NetSuite Buys More Retail Expertise With Retail Anywhere Acquisition (GigaOm)
NetSuite says retailers want to run their businesses on the same backend technology whether they are online or on Main Street so it’s buying Retail Anywhere to build one system for both.

Why Location Is Key to Mobile Monetization (Street Fight)
Anna Bager: As location becomes an ever bigger opportunity in mobile, a few questions are worth digging into further. One of those is how precise that location data is. Another important topic is the way success is measured in a local campaign aimed at driving offline actions, whether a call or an in-store visit.

Streetline Gets $25M to Solve Parking (AllThingsD)
Streetline, a Foster City, Calif.-based company that works directly with cities to embed sensors in parking spaces, is announcing today that it has closed $25 million in Series C financing. Parking is a $25 billion industry in the U.S., and as much as 30 percent of urban traffic congestion is due to people looking for parking.

Publisher: A Set of Stand-Alone Neighborhood News Sites Can’t Make It in Chicago (Romenesko)
Mike Fourcher, who served as Journatic editorial director for a few months last year, is quitting his three-year-old Chicago neighborhood blog, Center Square Journal, and offering it to anyone who wants to run it as a non-profit.“The economics just aren’t there for a set of stand-alone neighborhood news sites in Chicago,” he writes.

What’s Ahead For Mobile Marketing In 2013 (Marketing Land)
Aaron Strout: The game shifts to more location-aware applications that collect data or alert a customer to something they’ve indicated is of interest. While there has been a lot of controversy about these applications and how they could put people at risk or breach their privacy, at the end of the day, we as the end users are always in control of who sees what.

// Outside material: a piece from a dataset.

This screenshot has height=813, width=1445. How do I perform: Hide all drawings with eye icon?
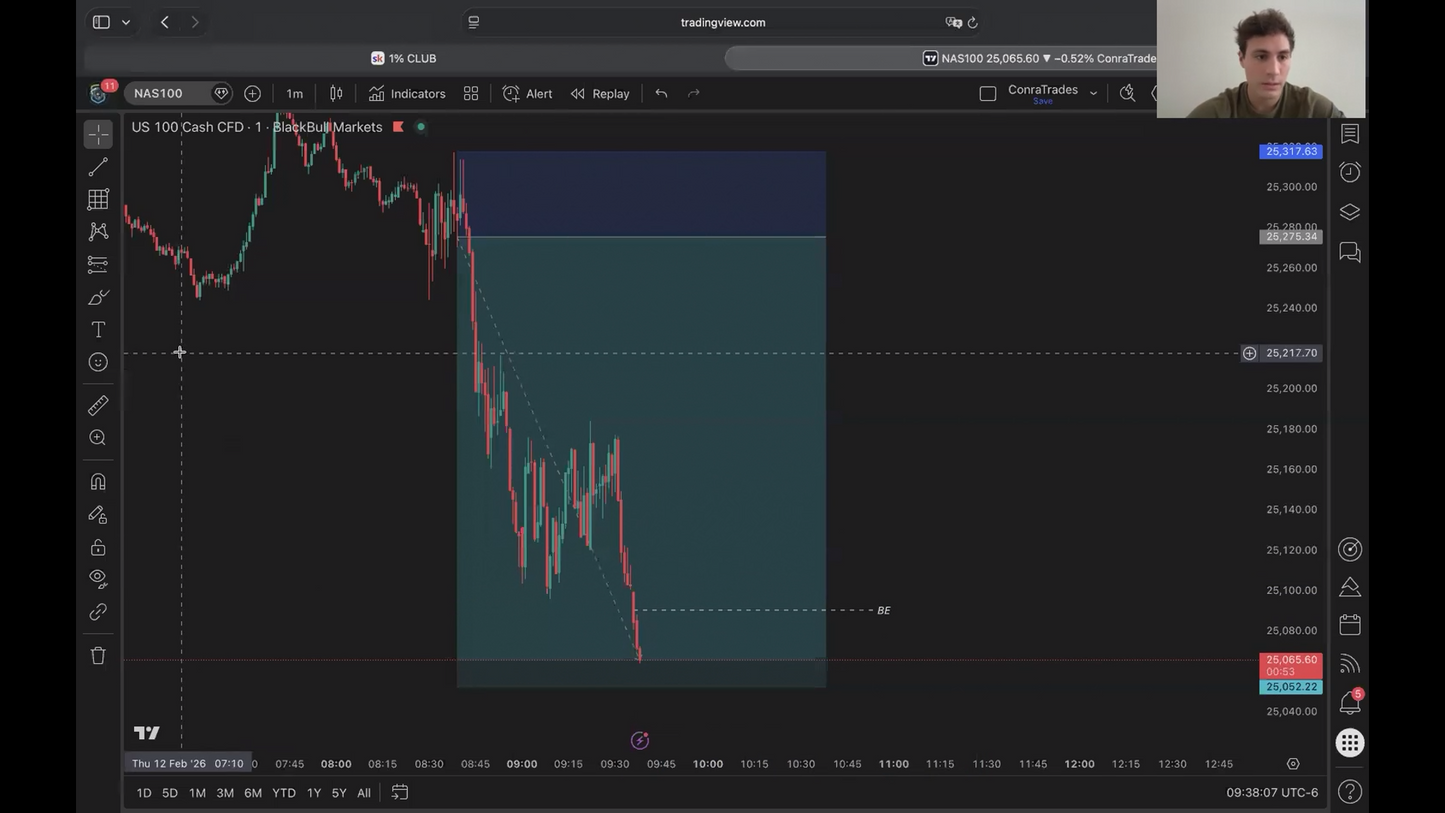(x=98, y=578)
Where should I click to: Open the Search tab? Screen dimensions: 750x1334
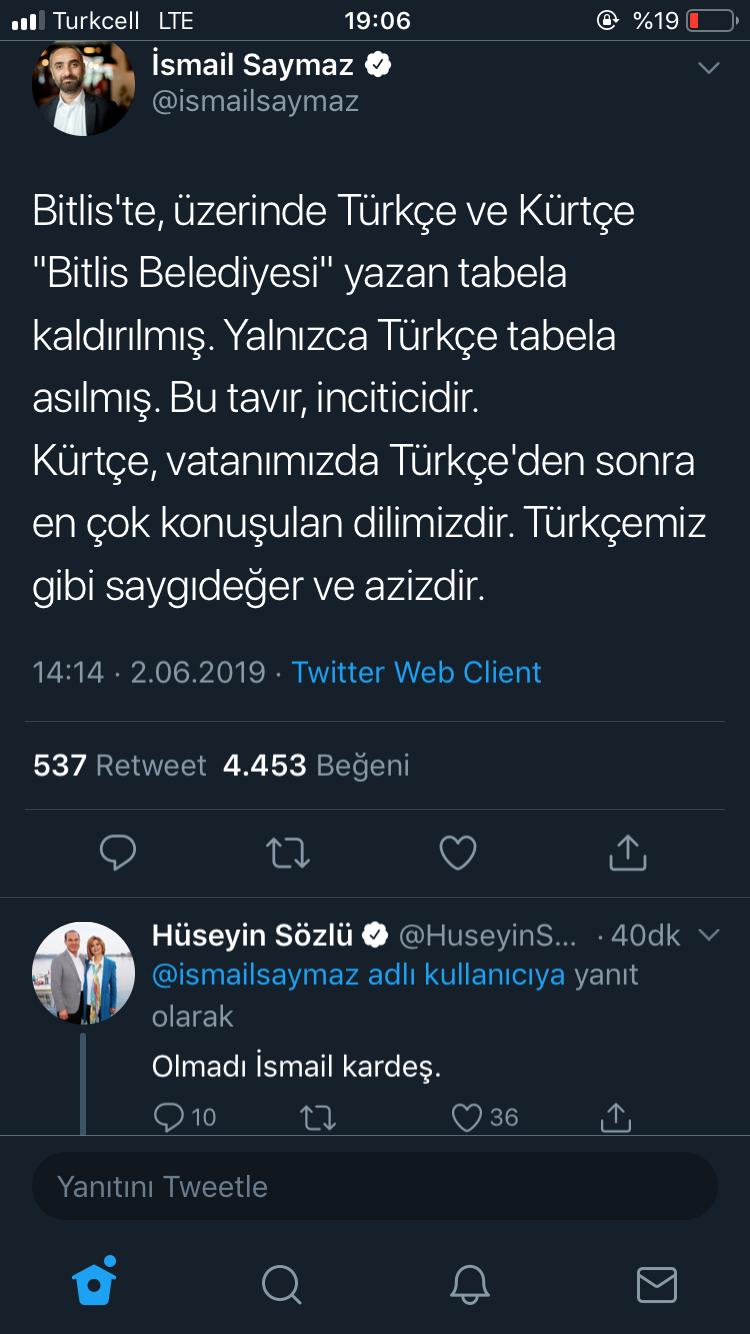(281, 1284)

Grocery Delivery Startup Instacart Adds Trader Joe’s to Its Service, Allowing for On-Demand Artisanal Cheese (The Next Web)
Instacart began to roll out support for Trader Joe’s chain of stores to its grocery delivery service. Users that have had their accounts activated to support the new products will be able to toggle between Safeway and Trader Joe’s, giving them the option to purchase from one, or both of the providers.

PODCAST: This Week in Location-Based Marketing — PushPoint Mobile (Street Fight)
In this week’s episode, hosts Rob Woodbridge and Asif Khan look at the state of telematics, “Parking Douche,” and a great campaign from Meat Pack in Guatemala. Plus: M&A and funding activity, the resource of the week and special guest Greg McCalister, co-founder and CEO of PushPoint Mobile.